Grassley Questions DOJ Decision Not to Open Civil Rights Investigation of COVID Nursing Home Scandals
WASHINGTON – Sen. Chuck Grassley (R-Iowa), Ranking Member of the Senate Judiciary Committee, is asking the Justice Department to reconsider its decision not to pursue a civil rights investigation into the COVID-19 responses of government-run nursing homes in several states.
“The Civil Rights Division seems more focused on opposing common-sense voter integrity provisions than protecting the elderly. In fact, the Civil Rights Division was willing to pull out all the stops to file one such lawsuit in Georgia days before the Supreme Court issued a ruling squarely affirming two related Arizona voting provisions, but it seems to lack the resources to protect the most frail and vulnerable in states like New York.” Grassley wrote.
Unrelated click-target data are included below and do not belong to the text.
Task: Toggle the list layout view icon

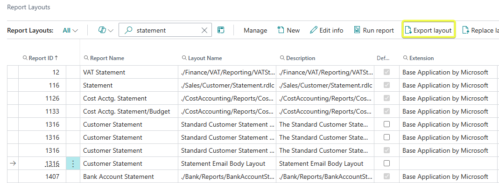Action: pyautogui.click(x=221, y=30)
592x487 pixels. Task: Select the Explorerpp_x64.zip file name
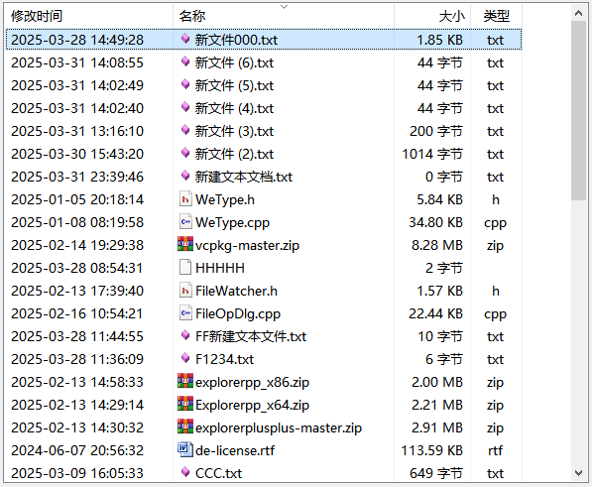(x=252, y=405)
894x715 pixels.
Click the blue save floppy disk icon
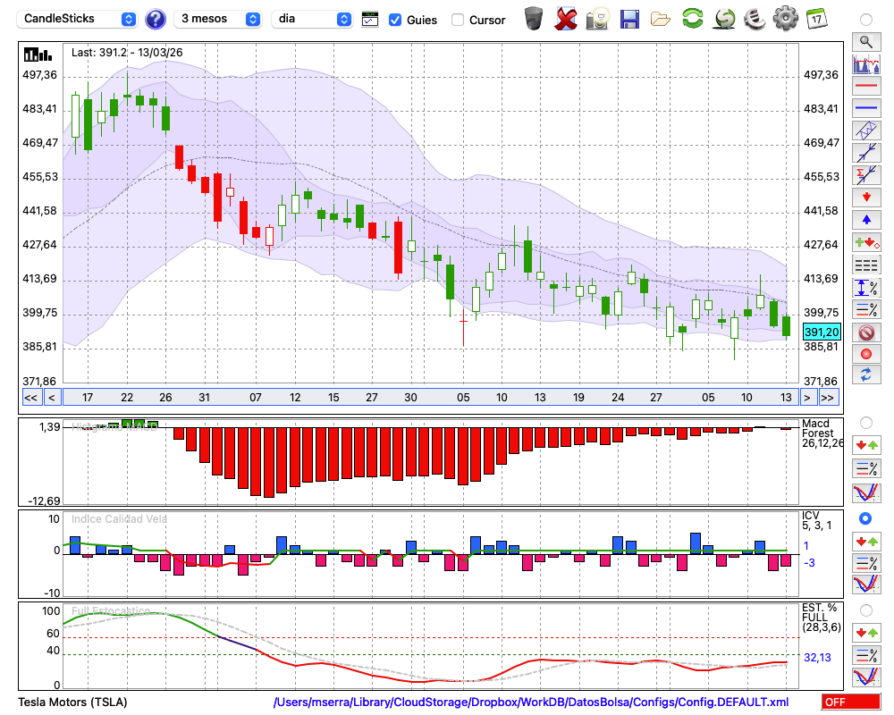(x=629, y=19)
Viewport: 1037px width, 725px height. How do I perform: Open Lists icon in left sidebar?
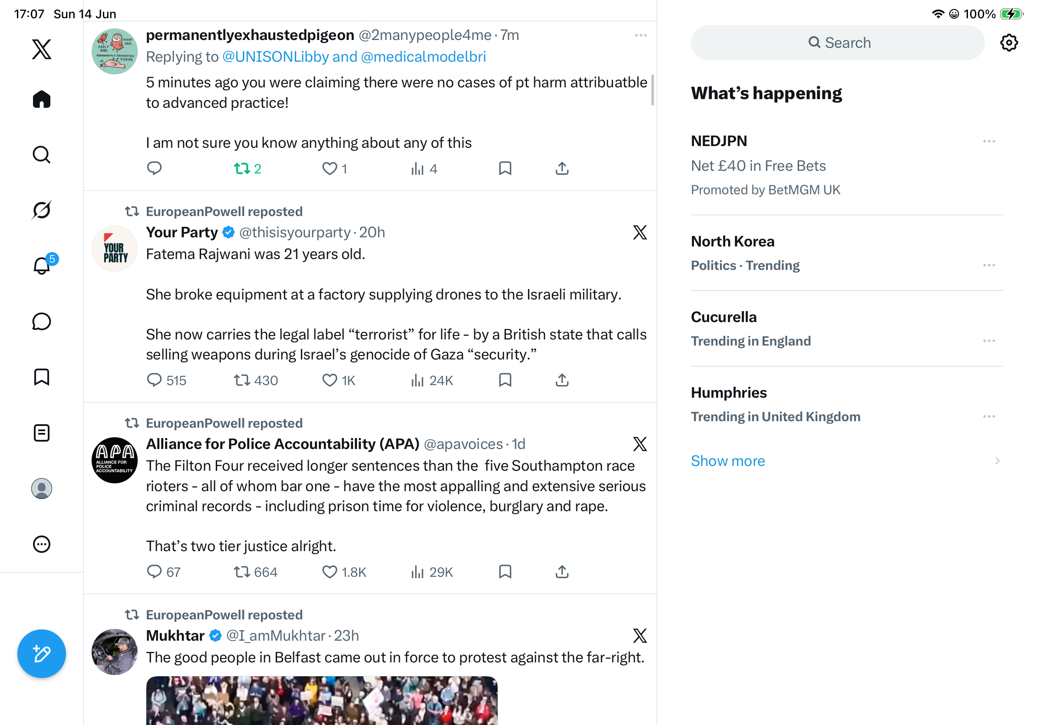pyautogui.click(x=42, y=433)
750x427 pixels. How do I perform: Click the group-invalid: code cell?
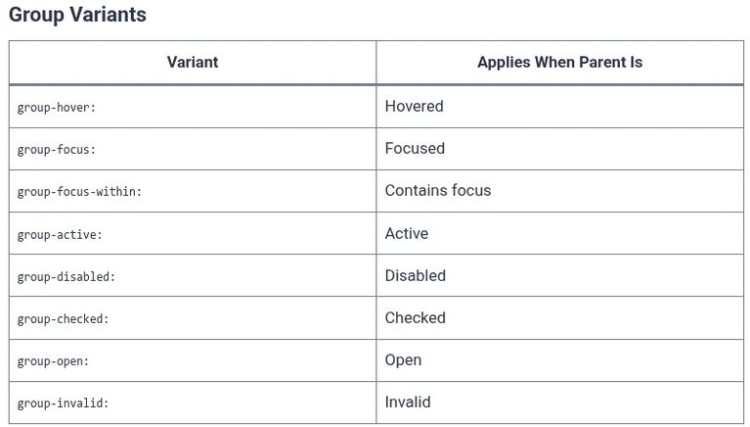64,403
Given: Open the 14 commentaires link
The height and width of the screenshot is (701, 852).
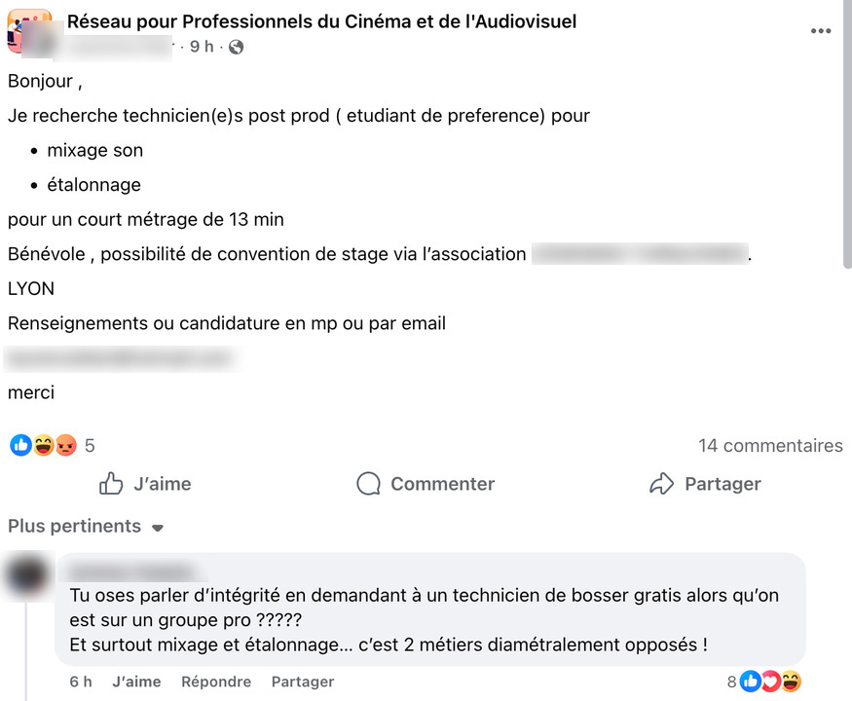Looking at the screenshot, I should point(770,446).
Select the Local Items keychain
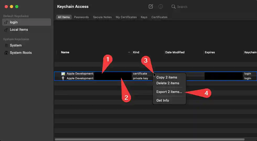 (x=19, y=30)
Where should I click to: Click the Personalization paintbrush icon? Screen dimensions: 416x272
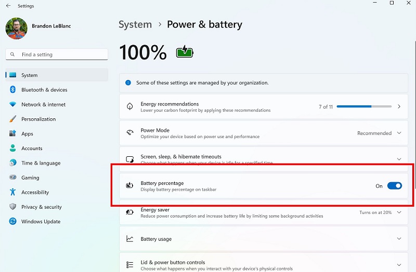tap(13, 119)
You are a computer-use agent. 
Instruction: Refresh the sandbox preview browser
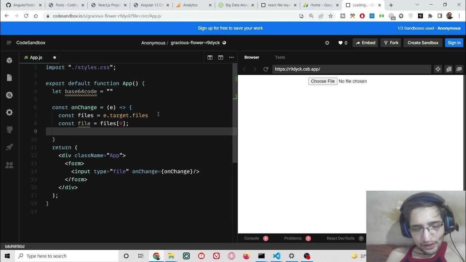(x=266, y=69)
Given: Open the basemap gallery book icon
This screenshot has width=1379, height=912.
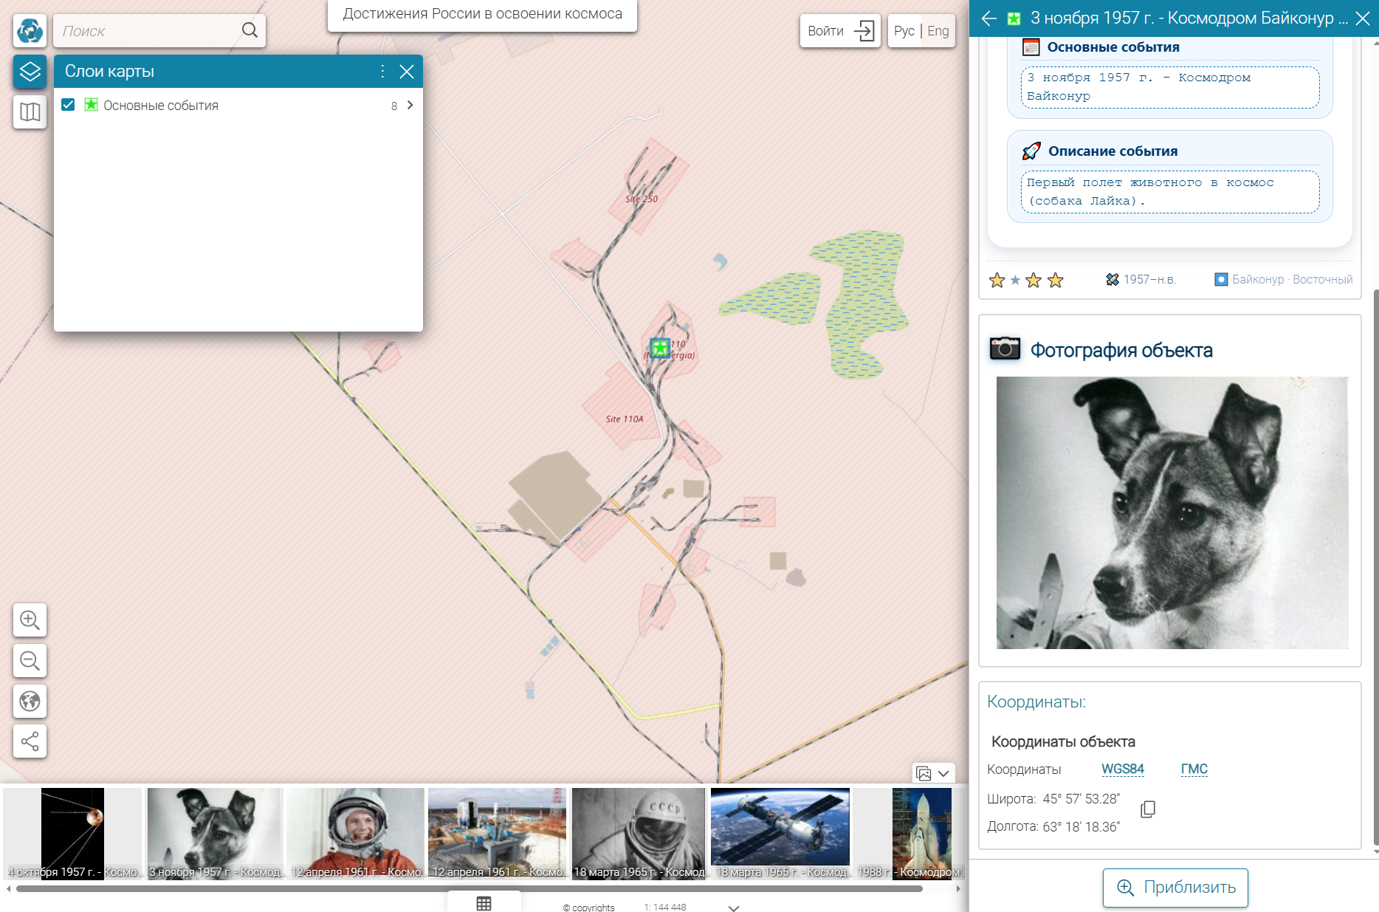Looking at the screenshot, I should click(30, 112).
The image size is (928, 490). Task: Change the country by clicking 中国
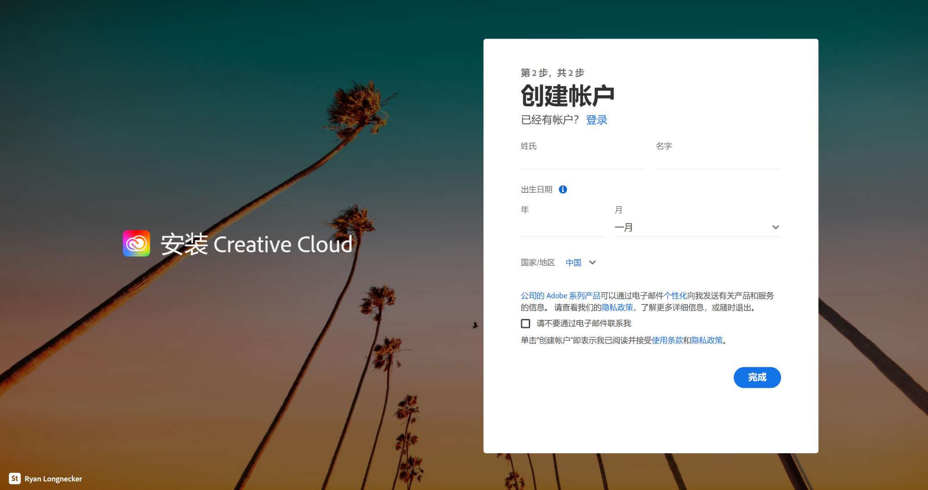click(x=573, y=262)
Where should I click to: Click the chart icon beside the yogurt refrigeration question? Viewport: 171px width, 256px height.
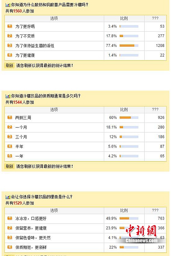coord(8,5)
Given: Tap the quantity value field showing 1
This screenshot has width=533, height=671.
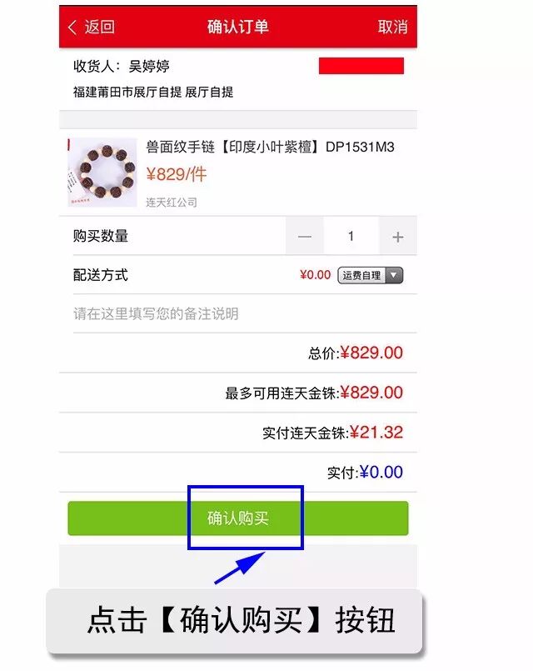Looking at the screenshot, I should pyautogui.click(x=351, y=236).
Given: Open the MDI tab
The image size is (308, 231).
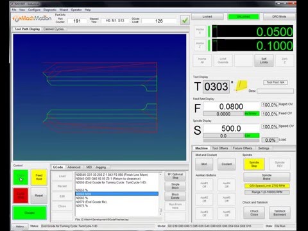Looking at the screenshot, I should click(89, 167).
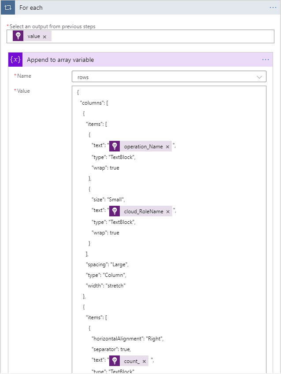Select the operation_Name dynamic content token
Image resolution: width=281 pixels, height=374 pixels.
pyautogui.click(x=143, y=147)
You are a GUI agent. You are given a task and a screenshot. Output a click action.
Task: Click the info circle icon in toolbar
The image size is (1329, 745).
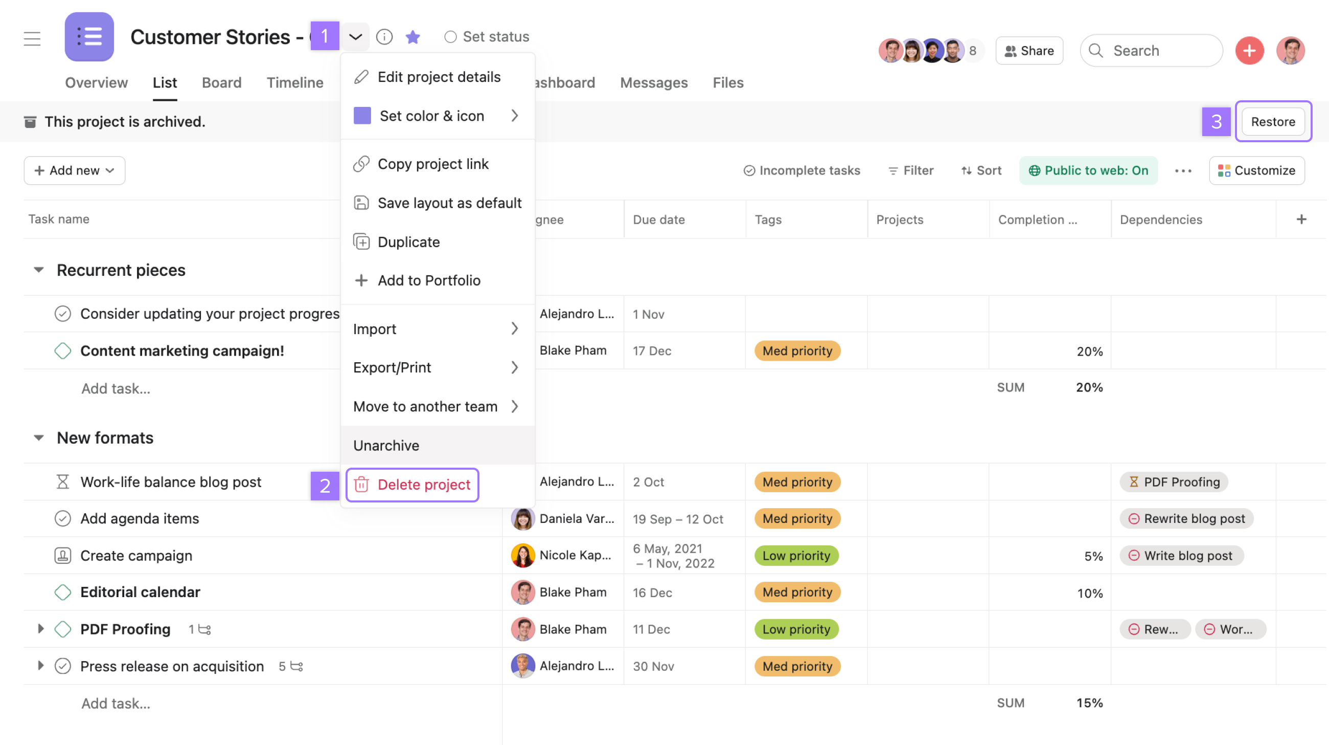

The Justice Department’s Civil Rights Division holds the jurisdiction and discretion to investigate conduct in public nursing homes. The decision to forgo a broader civil rights investigation on behalf of these seniors and their families stands out as negligent, especially in light of other related, ongoing federal investigations. The department notified Grassley of its decision in a letter last Friday. With new variants surging in communities across the country, the department’s decision not to investigate sends the wrong message to those who make public health decisions impacting caregivers and residents in the nation’s nursing homes.
In March, Grassley pushed for an investigation into the mishandling of COVID-19in nursing homes and potential violations of patients’ civil rights across four states, and in February joined Judiciary Committee colleagues in seeking an investigation into whether state officials complied with requirements for participating in certain federal programs. Grassley also warned the Biden administration about the potential disruptions of across-the-board firings of U.S. Attorneys to public corruption cases related the mishandling of COVID-19 patients in state nursing homes.
Full text of Grassley’s letter to the Attorney General can be found HERE.
Additionally, the Government Accountability Office has also recently initiated work at Grassley’s request on an examination of the Centers for Medicare and Medicaid’s “Care Compare” (previously known as “Nursing Home Compare”) nursing home ratings system. This ratings system, which is posted on the agency’s website, is designed to be a tool to help families find quality, highly-rated nursing homes, but testimony at Finance Committee hearings convened by Grassley unveiled issues with its implementation. The agency updated and retitled the program last year, and an analysis of these changes will be critical moving forward, as Americans seek out quality long-term care facilities for seniors after so many perished during the COVID-19 pandemic.